Life and Legend of Gerbert of Aurillac

Author: Flusche, Anna Marie
Born a peasant at the end of the first millennium, Gerbert of Aurillac ascended the chair of Peter as Pope Sylvester II. His meteoric rise in power helped bring about the legend which sprang up after his death. Gerbert distinguished himself in nearly every field of human endeavor. It was as a teacher and a mathematician that he exercised the role of organ builder.
A feature unique to this book is the use of sources from a variety of disciplines. In order not to present a one-dimensional (and therefore false) appraisal, this study examines Gerbert in his various roles as letter-writer, mathematician, scientist, politician and churchman.

Excerpt from a dataset

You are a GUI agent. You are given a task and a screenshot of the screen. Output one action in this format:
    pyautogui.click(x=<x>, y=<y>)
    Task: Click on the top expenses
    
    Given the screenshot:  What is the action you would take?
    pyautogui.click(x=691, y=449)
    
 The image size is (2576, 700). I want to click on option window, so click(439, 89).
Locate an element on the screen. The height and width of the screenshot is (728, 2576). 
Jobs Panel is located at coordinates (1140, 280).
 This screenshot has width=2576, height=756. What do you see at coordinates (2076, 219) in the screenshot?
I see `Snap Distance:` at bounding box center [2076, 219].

- Required work -
Repeat the passage of the book description about Gerbert of Aurillac from "Life and Legend" up to and including "of organ builder.".

- Solution below -
Life and Legend of Gerbert of Aurillac

Author: Flusche, Anna Marie
Born a peasant at the end of the first millennium, Gerbert of Aurillac ascended the chair of Peter as Pope Sylvester II. His meteoric rise in power helped bring about the legend which sprang up after his death. Gerbert distinguished himself in nearly every field of human endeavor. It was as a teacher and a mathematician that he exercised the role of organ builder.